--- Source information Enclosed Below ---

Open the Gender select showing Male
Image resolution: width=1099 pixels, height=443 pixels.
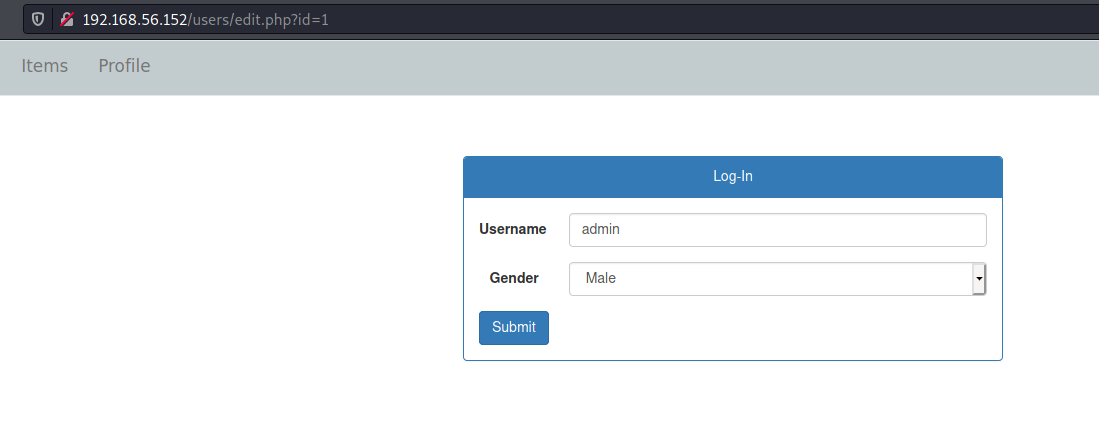(x=770, y=279)

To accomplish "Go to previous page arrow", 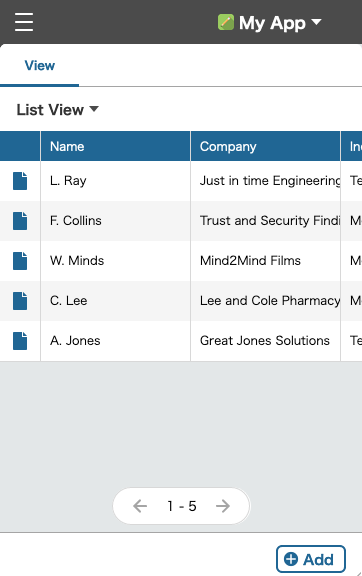I will pyautogui.click(x=140, y=506).
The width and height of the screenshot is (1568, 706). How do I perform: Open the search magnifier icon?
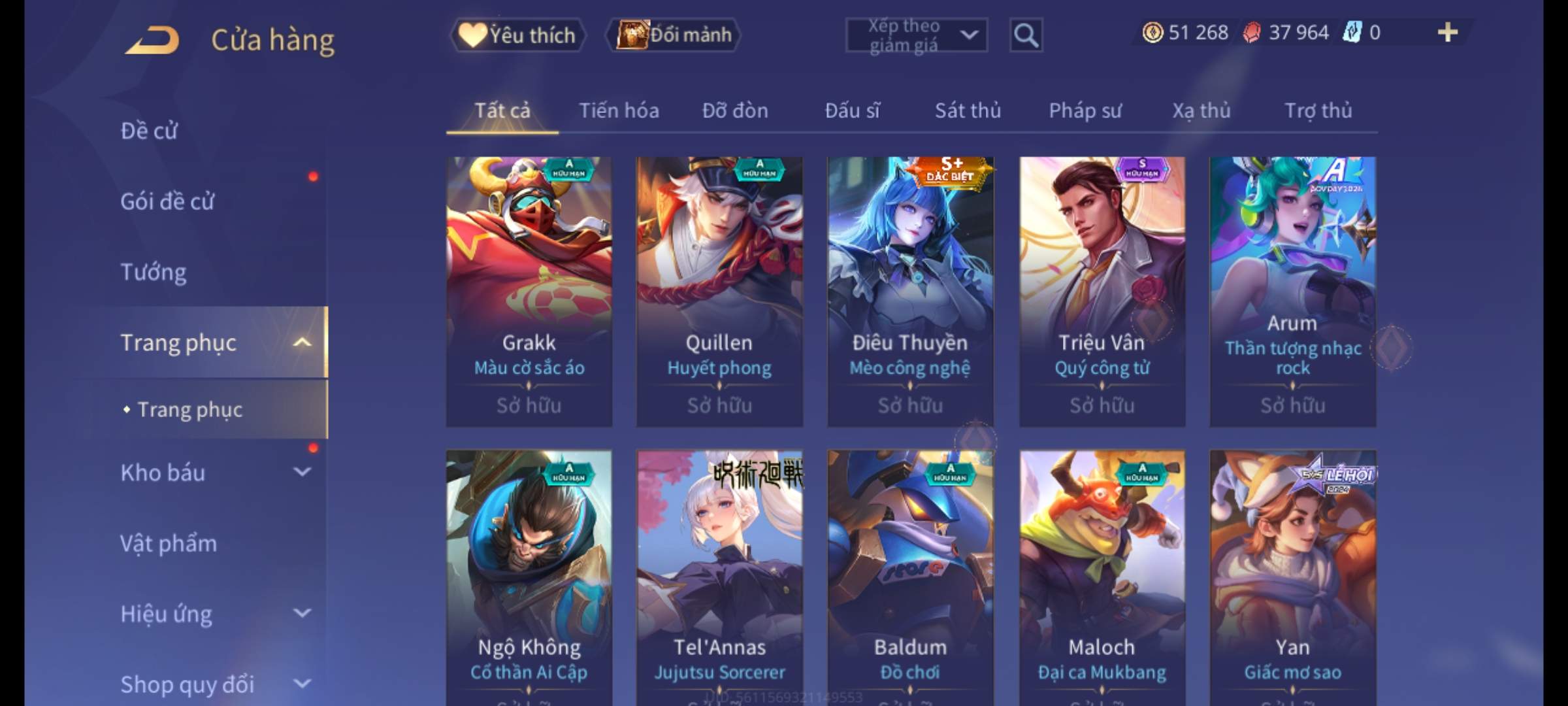[x=1026, y=35]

--- End of Enclosed Source information ---

Starting from the line where "The width and" appears, copy every line through the end of the material, both ends included, but no pictures.

The width and height of the screenshot is (1568, 706). How do I perform: Open the search magnifier icon?
[x=1026, y=35]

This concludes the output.